##### Task inputs

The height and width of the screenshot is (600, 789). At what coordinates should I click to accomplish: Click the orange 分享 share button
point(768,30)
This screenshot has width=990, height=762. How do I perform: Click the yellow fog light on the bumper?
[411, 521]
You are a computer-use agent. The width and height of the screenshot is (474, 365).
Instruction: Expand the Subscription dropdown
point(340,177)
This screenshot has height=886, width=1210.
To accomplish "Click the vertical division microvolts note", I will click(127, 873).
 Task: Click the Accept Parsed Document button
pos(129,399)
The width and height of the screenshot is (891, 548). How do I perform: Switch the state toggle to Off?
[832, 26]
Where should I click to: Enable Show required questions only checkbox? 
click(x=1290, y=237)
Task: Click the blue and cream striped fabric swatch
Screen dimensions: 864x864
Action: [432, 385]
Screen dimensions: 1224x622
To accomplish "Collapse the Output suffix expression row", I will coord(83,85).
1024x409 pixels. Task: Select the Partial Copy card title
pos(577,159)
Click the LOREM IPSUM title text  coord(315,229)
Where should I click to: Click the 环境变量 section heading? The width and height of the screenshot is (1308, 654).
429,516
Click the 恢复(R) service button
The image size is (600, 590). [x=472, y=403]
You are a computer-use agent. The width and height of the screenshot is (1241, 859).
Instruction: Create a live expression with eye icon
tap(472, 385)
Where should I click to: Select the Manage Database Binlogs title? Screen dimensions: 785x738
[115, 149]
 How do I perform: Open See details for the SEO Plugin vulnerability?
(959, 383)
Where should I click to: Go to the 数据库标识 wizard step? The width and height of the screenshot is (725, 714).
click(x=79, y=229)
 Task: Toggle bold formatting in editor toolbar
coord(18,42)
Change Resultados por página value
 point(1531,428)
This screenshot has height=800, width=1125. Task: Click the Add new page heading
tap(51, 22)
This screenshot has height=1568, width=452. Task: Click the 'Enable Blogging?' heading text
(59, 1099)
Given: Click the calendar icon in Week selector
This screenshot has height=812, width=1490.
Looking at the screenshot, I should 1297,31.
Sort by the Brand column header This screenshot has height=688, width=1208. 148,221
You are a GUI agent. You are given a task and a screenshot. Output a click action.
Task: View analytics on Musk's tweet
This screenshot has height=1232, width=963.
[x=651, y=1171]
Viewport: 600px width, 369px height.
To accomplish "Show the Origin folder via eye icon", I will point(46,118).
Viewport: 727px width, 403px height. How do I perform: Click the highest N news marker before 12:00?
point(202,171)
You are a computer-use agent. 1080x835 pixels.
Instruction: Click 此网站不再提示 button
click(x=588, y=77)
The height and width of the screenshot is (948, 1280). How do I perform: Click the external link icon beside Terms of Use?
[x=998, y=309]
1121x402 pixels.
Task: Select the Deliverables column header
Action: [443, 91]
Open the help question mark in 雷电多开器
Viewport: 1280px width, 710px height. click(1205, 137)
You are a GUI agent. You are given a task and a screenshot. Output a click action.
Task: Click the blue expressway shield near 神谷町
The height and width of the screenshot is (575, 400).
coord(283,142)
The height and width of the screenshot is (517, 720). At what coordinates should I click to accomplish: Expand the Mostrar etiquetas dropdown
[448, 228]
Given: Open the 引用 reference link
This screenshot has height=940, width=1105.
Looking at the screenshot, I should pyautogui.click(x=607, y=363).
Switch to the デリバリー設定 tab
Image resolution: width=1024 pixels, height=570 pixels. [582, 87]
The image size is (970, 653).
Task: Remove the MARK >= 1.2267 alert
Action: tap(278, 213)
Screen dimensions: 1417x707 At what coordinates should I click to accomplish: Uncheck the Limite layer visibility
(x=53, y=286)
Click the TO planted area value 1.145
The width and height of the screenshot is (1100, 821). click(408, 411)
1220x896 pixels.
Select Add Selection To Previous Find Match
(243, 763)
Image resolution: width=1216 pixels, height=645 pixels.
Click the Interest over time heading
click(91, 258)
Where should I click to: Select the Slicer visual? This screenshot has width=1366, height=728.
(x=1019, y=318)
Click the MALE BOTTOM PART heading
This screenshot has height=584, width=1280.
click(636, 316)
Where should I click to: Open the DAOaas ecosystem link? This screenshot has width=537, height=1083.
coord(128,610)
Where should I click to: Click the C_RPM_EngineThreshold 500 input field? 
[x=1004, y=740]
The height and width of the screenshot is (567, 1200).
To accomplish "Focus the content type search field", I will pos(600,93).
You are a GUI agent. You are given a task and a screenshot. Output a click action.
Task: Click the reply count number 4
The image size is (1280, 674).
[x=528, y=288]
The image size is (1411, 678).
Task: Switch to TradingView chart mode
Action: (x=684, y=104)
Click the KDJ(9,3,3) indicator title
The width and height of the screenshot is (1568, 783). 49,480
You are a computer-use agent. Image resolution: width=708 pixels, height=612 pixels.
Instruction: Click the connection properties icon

##########

- [Directions] Print out the complete data above, character for character.

- [Reply]
The height and width of the screenshot is (600, 789). At what coordinates should I click to accomplish: Click the orange 分享 share button
point(768,30)
This screenshot has width=990, height=762. How do I perform: Click the yellow fog light on the bumper?
[411, 521]
You are a computer-use agent. The width and height of the screenshot is (474, 365).
Instruction: Expand the Subscription dropdown
point(340,177)
This screenshot has height=886, width=1210.
To accomplish "Click the vertical division microvolts note", I will click(127, 873).
 Task: Click the Accept Parsed Document button
pos(129,399)
The width and height of the screenshot is (891, 548). How do I perform: Switch the state toggle to Off?
[832, 26]
Where should I click to: Enable Show required questions only checkbox? 
click(x=1290, y=237)
Task: Click the blue and cream striped fabric swatch
Screen dimensions: 864x864
Action: [432, 385]
Screen dimensions: 1224x622
To accomplish "Collapse the Output suffix expression row", I will coord(83,85).
1024x409 pixels. Task: Select the Partial Copy card title
pos(577,159)
Click the LOREM IPSUM title text  coord(315,229)
Where should I click to: Click the 环境变量 section heading? The width and height of the screenshot is (1308, 654).
429,516
Click the 恢复(R) service button
The image size is (600, 590). [x=472, y=403]
You are a computer-use agent. The width and height of the screenshot is (1241, 859).
Instruction: Create a live expression with eye icon
tap(472, 385)
Where should I click to: Select the Manage Database Binlogs title? Screen dimensions: 785x738
[115, 149]
 How do I perform: Open See details for the SEO Plugin vulnerability?
(959, 383)
Where should I click to: Go to the 数据库标识 wizard step? The width and height of the screenshot is (725, 714).
click(x=79, y=229)
 Task: Toggle bold formatting in editor toolbar
coord(18,42)
Change Resultados por página value
 point(1531,428)
This screenshot has height=800, width=1125. Task: Click the Add new page heading
tap(51, 22)
This screenshot has height=1568, width=452. Task: Click the 'Enable Blogging?' heading text
(59, 1099)
Given: Click the calendar icon in Week selector
This screenshot has height=812, width=1490.
Looking at the screenshot, I should 1297,31.
Sort by the Brand column header This screenshot has height=688, width=1208. 148,221
You are a GUI agent. You are given a task and a screenshot. Output a click action.
Task: View analytics on Musk's tweet
This screenshot has height=1232, width=963.
[x=651, y=1171]
Viewport: 600px width, 369px height.
To accomplish "Show the Origin folder via eye icon", I will point(46,118).
Viewport: 727px width, 403px height. How do I perform: Click the highest N news marker before 12:00?
point(202,171)
You are a computer-use agent. 1080x835 pixels.
Instruction: Click 此网站不再提示 button
click(x=588, y=77)
The height and width of the screenshot is (948, 1280). How do I perform: Click the external link icon beside Terms of Use?
[x=998, y=309]
1121x402 pixels.
Task: Select the Deliverables column header
Action: [443, 91]
Open the help question mark in 雷电多开器
Viewport: 1280px width, 710px height. click(1205, 137)
You are a GUI agent. You are given a task and a screenshot. Output a click action.
Task: Click the blue expressway shield near 神谷町
The height and width of the screenshot is (575, 400).
coord(283,142)
The height and width of the screenshot is (517, 720). At what coordinates should I click to accomplish: Expand the Mostrar etiquetas dropdown
[448, 228]
Given: Open the 引用 reference link
This screenshot has height=940, width=1105.
Looking at the screenshot, I should pyautogui.click(x=607, y=363).
Switch to the デリバリー設定 tab
Image resolution: width=1024 pixels, height=570 pixels. [582, 87]
The image size is (970, 653).
Task: Remove the MARK >= 1.2267 alert
Action: tap(278, 213)
Screen dimensions: 1417x707 At what coordinates should I click to accomplish: Uncheck the Limite layer visibility
(x=53, y=286)
Click the TO planted area value 1.145
The width and height of the screenshot is (1100, 821). click(408, 411)
1220x896 pixels.
Select Add Selection To Previous Find Match
(243, 763)
Image resolution: width=1216 pixels, height=645 pixels.
Click the Interest over time heading
click(91, 258)
Where should I click to: Select the Slicer visual? This screenshot has width=1366, height=728.
(x=1019, y=318)
Click the MALE BOTTOM PART heading
This screenshot has height=584, width=1280.
click(636, 316)
Where should I click to: Open the DAOaas ecosystem link? This screenshot has width=537, height=1083.
coord(128,610)
Where should I click to: Click the C_RPM_EngineThreshold 500 input field? 
[x=1004, y=740]
The height and width of the screenshot is (567, 1200).
To accomplish "Focus the content type search field", I will pos(600,93).
You are a GUI agent. You are given a task and a screenshot. Output a click action.
Task: Click the reply count number 4
The image size is (1280, 674).
[x=528, y=288]
The image size is (1411, 678).
Task: Switch to TradingView chart mode
Action: (x=684, y=104)
Click the KDJ(9,3,3) indicator title
The width and height of the screenshot is (1568, 783). 49,480
You are a computer-use agent. Image resolution: width=708 pixels, height=612 pixels.
Instruction: Click the connection properties icon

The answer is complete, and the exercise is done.